I received some bad news in February. Leila, one of the members of the Orchard Street Gang (OSG) died February 18. She is the first one of us to die, and it will be sad to meet as a group without her in the future.
I met four of the OSG members on my first day at college over 60 years ago (August 1965), and we have been BFFs ever since. Eileen’s dorm room was on one side of mine, and Leila and Barb had the room on the other side of mine. The Orchard Street house had room for six, so Eileen invited two of her friends from nursing school–Carol and Lin–to room with us as well. The six of us had so much fun living together! For all of us, it was our favorite year of college. Even better, we still have just as much fun when we’re together. Four of the OSG members were nursing students; Leila and I were the exceptions, with majors in education. Leila and I frequently rolled our eyes at each other when mealtime conversations turned into medical discussions, and we joked about it being our duty to come up with something to talk about besides blood and guts while we ate dinner together.

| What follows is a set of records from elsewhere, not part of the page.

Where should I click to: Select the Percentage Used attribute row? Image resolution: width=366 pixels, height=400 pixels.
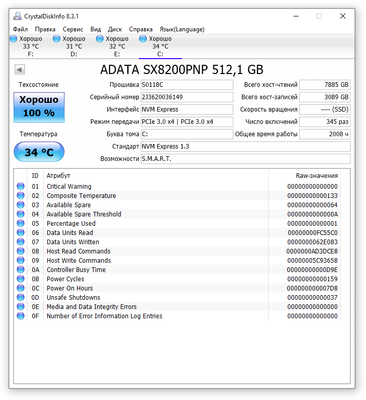[x=177, y=223]
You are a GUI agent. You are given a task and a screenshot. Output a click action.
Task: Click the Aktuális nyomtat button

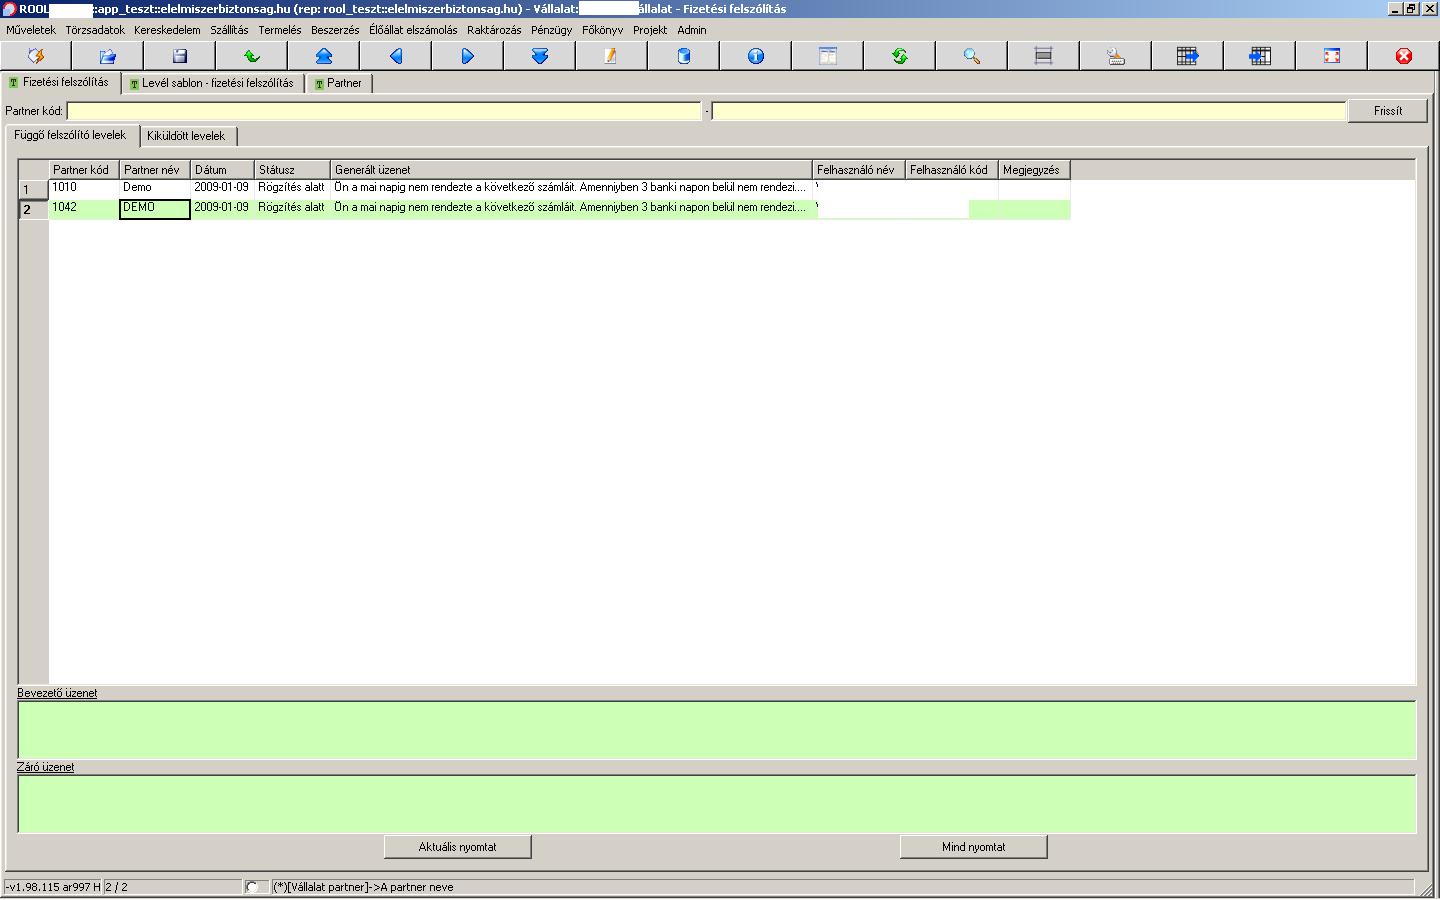click(457, 847)
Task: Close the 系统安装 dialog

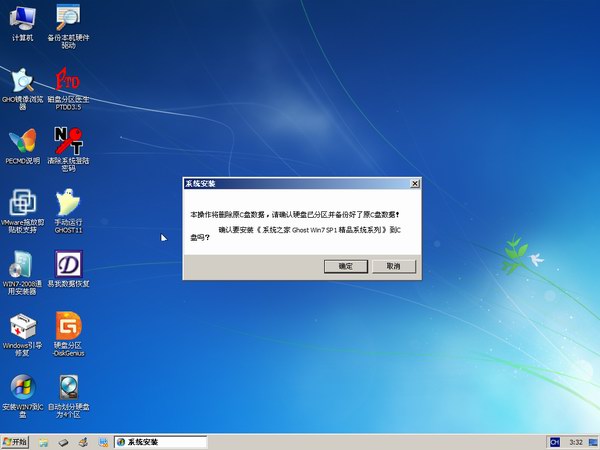Action: [x=414, y=184]
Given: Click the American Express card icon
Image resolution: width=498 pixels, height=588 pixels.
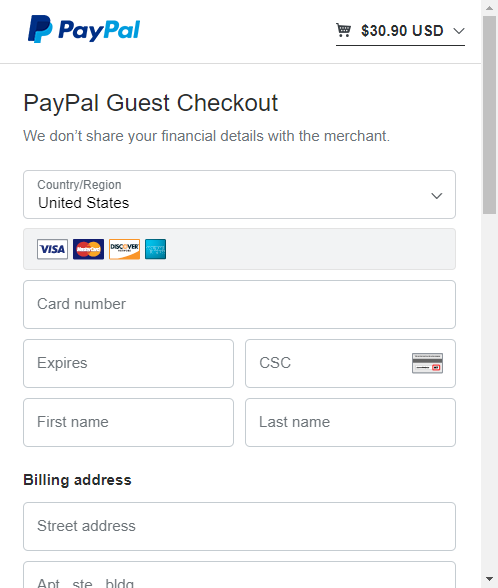Looking at the screenshot, I should [156, 249].
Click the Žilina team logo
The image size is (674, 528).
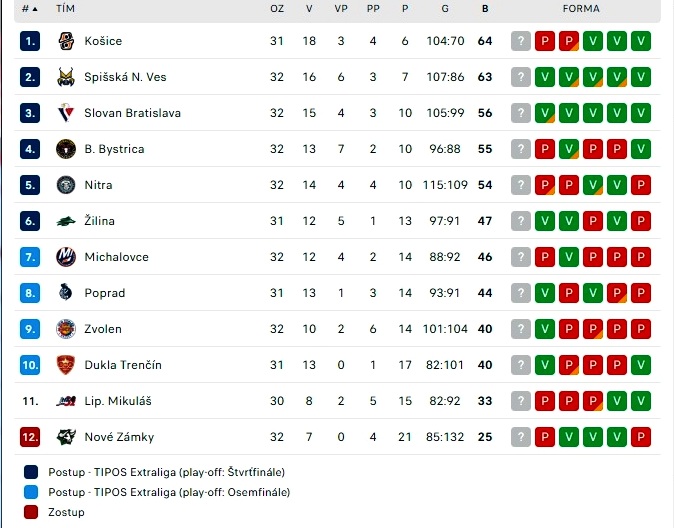click(66, 221)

With the six of us living in five states (two live in the same state), it’s hard for all of us to get to every reunion. Here’s a photo of our 2018 reunion in Madison. (Back row L -> R: Eileen, me, Carol. Front row: Lin, Leila. Barb is missing.)

Here’s a screen shot of our 2020 Zoom reunion. (Top: Eileen, me. Bottom: Leila, Barb. Lin and Carol are missing.)

The six of us came up with such a good system for coordinating household responsibilities, that all of us applied the basics of the system in our own households. Breakfast, lunch, and weekend meals were on our own, but we ate weeknight dinners together. We had a rotating cooking schedule for dinner Monday through Thursday evenings, paired with a rotating schedule of two people nightly to do the dishes afterward. On the evening you cooked, you were never assigned to do the dishes. Saturdays were for group cleaning and grocery shopping. Each of us cleaned our own bedrooms, but we had another rotating schedule for cleaning the bathrooms and living areas of the house.
Each of us paid one-sixth of the $350/month rent and contributed $5 weekly to a household kitty. Yes, it was 1968-69, but I still find it hard to believe that $30/week paid for the telephone (the other utilities were included with the rent) and groceries for six people. We grocery shopped together from a list. Luckily, Lin had a car at school and we could drive to the grocery store and didn’t have to carry the bags home. If there was any money left afterward, we stopped at Dunkin’ Donuts on the way home for a treat. Imagine! A week’s worth of groceries for six people plus one-fourth of the monthly phone bill and we often had money left over from the $30 weekly kitty to buy donuts!
The University newspaper was called The Daily Cardinal. During Fall semester Orientation Week–a madhouse at a school with 35,000+ students–subscriptions to the Cardinal were sold at card tables on campus sidewalks. You wrote your name and address on a list at the table and gave your money to the table attendant who put it into a box. The crowds were huge and the process was very free-flowing and very chaotic. More than a half-century later, don’t tell the University that a week after Orientation Week, one of us (no names here) called the Cardinal office and said we’d ordered the Cardinal during Orientation Week, but it wasn’t being delivered. (This was actually very believable.) The result: we got a free newspaper subscription for the school year. When you’re short of money, you need to be clever about making it stretch.
The last time I saw Leila was in September 2024. She was diagnosed with Parkinson’s disease over 15 years ago and had recently moved to assisted living at that time. At our September 2025 reunion, Leila was hospitalized for a few days while the rest of us were in town, so she couldn’t join us.
One of my favorite memories of Leila was an evening when she came home from her waitressing job (all of us worked part-time) and was counting her tip money at the dining room table. One of the other women asked her how she could make that much money in tips in a single evening. Leila replied, “You compliment the women and flirt with the men.” That memory of Leila always makes me smile. She will be missed.